When we started using the modular daemons though, the locks
acquired by the virt drivers no longer protected the nwfilter
driver as they were separate processes. Thus the race condition
fixed back in
commit 6e5c79a1b5a8b3a23e7df7ffe58fb272aa17fbfb
Author: Daniel P. Berrangé <berrange(a)redhat.com>
Date: Wed Jan 22 17:28:29 2014 +0000
Push nwfilter update locking up to top level
has now re-appeared when running modular daemons. In fact
it is possible to trigger it even in libvirtd if you ignore
the virt drivers and directly call the virNWFilterBinding
APIs, though that won't hit users in practice.
The solution is surprisingly simple. Since the nwfilter
driver keeps track of virNWFilterBinding objects, we
can simply put locking calls around the Create/Delete
methods for those objects, and remove the locking from
the virt drivers.
The only slight difference is that previous the locking
serialized the entire VM startup/shutdown sequence, while
the new locking only serializes individual NICs. This
should not matter in practice, since there's no shared
state between filters for NICs on the same VM.

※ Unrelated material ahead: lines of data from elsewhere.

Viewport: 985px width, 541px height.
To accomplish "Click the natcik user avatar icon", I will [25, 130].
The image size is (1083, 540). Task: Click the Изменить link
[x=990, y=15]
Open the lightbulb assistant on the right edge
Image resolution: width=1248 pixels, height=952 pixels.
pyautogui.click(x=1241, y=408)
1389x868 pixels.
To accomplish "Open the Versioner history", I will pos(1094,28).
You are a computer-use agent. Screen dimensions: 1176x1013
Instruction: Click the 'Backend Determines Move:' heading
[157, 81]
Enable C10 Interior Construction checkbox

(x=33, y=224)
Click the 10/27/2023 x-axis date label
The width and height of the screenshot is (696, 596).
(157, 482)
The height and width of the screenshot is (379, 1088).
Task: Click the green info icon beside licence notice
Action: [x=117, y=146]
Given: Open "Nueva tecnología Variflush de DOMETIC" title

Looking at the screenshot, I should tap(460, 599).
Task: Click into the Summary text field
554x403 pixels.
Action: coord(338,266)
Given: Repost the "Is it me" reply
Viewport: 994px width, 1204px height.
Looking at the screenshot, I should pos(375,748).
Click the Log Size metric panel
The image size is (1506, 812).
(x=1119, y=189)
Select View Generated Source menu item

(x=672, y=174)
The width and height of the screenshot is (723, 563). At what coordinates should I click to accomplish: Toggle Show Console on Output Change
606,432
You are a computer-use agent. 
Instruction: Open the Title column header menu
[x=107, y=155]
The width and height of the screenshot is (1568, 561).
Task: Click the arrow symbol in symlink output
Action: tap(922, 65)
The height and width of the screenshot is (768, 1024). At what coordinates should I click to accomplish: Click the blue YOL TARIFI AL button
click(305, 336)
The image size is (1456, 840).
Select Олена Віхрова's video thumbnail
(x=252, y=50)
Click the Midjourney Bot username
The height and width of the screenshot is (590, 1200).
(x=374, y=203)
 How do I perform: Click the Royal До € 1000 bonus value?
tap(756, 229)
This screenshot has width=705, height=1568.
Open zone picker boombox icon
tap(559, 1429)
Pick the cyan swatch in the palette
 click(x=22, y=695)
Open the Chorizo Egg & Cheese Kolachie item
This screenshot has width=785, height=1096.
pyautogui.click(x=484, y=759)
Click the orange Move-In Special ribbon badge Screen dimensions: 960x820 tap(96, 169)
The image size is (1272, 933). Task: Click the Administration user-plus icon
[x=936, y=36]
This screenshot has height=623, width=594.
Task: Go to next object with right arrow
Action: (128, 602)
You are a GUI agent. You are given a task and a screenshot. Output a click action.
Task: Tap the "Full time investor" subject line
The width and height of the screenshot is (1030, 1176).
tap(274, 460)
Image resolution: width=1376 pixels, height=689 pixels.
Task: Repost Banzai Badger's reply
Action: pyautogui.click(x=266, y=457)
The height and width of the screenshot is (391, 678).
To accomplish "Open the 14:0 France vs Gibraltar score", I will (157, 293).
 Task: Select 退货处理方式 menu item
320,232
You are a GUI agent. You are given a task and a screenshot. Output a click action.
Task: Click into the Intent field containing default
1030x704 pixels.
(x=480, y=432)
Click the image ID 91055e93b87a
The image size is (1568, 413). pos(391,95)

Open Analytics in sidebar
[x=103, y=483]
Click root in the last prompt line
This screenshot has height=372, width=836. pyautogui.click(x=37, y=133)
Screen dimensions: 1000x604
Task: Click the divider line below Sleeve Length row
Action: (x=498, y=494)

This is a minimal fix suitable for the freeze. There is
scope for some significant improvements in locking which
I'm still working on. In particular we currently have a
terrible writer starvation problem with the RWLock that
protects the filter create/delete/redefine operations
that has existed forever. Repeatedly creating/deleting
virNWFilterBinding objects can prevent a virNWFilterDefineXML
call from ever running.
Daniel P. Berrangé (5):
nwfilter: stop using recursive mutex for IP learning
nwfilter: hold filter update lock when creating/deleting bindings
qemu,lxc: remove use to nwfilter update lock
nwfilter: remove decl of virNWFilterCreateVarHashmap
nwfilter: make some gentech driver methods static
src/lxc/lxc_driver.c | 6 ------
src/nwfilter/nwfilter_driver.c | 5 +++++
src/nwfilter/nwfilter_gentech_driver.c | 4 ++--
src/nwfilter/nwfilter_gentech_driver.h | 8 --------
src/nwfilter/nwfilter_learnipaddr.c | 2 +-
src/qemu/qemu_driver.c | 18 ------------------
src/qemu/qemu_migration.c | 3 ---
src/qemu/qemu_process.c | 4 ----
8 files changed, 8 insertions(+), 42 deletions(-)
--
2.35.1